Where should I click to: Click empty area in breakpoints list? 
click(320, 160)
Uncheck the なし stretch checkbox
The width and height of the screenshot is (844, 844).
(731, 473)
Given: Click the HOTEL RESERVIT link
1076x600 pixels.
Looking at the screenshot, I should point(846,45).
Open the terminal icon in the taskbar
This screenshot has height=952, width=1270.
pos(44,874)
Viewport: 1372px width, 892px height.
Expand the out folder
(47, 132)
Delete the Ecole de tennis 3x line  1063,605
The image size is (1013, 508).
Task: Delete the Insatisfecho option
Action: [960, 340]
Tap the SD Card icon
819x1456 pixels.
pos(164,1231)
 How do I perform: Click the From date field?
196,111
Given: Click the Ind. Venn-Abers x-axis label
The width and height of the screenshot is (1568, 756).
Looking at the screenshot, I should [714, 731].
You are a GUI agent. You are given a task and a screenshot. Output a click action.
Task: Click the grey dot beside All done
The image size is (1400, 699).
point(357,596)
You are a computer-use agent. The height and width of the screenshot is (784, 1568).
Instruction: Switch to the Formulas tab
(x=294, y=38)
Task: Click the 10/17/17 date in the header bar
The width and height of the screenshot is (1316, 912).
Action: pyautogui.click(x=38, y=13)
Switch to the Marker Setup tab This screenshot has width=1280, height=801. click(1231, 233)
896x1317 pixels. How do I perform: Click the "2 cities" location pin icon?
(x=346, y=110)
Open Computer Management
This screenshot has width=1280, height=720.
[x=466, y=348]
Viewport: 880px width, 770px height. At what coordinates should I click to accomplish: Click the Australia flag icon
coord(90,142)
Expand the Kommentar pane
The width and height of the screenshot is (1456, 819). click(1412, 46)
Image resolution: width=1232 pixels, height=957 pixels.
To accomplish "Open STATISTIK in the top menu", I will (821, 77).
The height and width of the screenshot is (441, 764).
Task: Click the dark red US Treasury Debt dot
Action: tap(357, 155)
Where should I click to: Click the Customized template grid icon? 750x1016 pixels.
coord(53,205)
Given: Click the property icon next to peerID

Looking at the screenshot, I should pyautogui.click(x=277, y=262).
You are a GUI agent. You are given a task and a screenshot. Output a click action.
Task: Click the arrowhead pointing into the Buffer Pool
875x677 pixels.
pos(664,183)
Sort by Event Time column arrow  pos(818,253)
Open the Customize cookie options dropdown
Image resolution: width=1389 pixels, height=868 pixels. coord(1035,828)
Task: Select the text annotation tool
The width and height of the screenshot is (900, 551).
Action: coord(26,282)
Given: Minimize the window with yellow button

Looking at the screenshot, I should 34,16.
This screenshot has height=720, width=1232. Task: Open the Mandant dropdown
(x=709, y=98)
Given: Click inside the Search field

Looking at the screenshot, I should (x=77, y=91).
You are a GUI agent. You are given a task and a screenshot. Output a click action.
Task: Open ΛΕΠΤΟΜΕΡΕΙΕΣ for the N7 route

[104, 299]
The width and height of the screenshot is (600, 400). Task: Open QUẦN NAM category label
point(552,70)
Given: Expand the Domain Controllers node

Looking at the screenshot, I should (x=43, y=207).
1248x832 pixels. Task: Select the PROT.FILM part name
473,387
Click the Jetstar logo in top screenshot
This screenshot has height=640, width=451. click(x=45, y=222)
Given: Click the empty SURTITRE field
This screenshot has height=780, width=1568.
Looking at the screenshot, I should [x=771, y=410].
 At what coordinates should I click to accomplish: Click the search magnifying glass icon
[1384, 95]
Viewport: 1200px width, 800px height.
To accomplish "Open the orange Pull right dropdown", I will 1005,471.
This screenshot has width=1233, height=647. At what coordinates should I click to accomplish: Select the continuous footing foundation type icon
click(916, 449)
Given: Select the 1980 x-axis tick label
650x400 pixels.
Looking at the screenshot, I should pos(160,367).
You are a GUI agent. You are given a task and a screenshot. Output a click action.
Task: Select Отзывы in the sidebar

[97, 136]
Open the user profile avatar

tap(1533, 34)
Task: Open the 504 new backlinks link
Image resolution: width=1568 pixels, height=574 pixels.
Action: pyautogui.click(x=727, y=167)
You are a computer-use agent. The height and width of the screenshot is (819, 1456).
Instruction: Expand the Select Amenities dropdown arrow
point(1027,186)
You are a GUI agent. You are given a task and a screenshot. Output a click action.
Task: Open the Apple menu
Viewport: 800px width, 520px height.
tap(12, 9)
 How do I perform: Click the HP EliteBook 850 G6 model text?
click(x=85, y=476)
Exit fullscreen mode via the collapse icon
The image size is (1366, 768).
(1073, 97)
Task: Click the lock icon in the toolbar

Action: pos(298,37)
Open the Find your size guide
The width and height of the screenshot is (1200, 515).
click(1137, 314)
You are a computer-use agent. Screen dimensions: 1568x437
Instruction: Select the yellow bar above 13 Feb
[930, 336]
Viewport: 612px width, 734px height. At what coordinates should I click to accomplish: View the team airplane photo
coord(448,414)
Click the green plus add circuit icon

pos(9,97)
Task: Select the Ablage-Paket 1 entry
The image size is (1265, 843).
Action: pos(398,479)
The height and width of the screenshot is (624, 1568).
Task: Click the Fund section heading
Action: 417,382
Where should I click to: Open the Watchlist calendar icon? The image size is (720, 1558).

########################################

Copy the items above without any change, from the line with "is (819, 1456)." up to and including the line with "Action: pos(298,37)".

- **Response**:
You are a computer-use agent. The height and width of the screenshot is (819, 1456).
Instruction: Expand the Select Amenities dropdown arrow
point(1027,186)
You are a GUI agent. You are given a task and a screenshot. Output a click action.
Task: Open the Apple menu
Viewport: 800px width, 520px height.
tap(12, 9)
 How do I perform: Click the HP EliteBook 850 G6 model text?
click(x=85, y=476)
Exit fullscreen mode via the collapse icon
The image size is (1366, 768).
(1073, 97)
Task: Click the lock icon in the toolbar

Action: pos(298,37)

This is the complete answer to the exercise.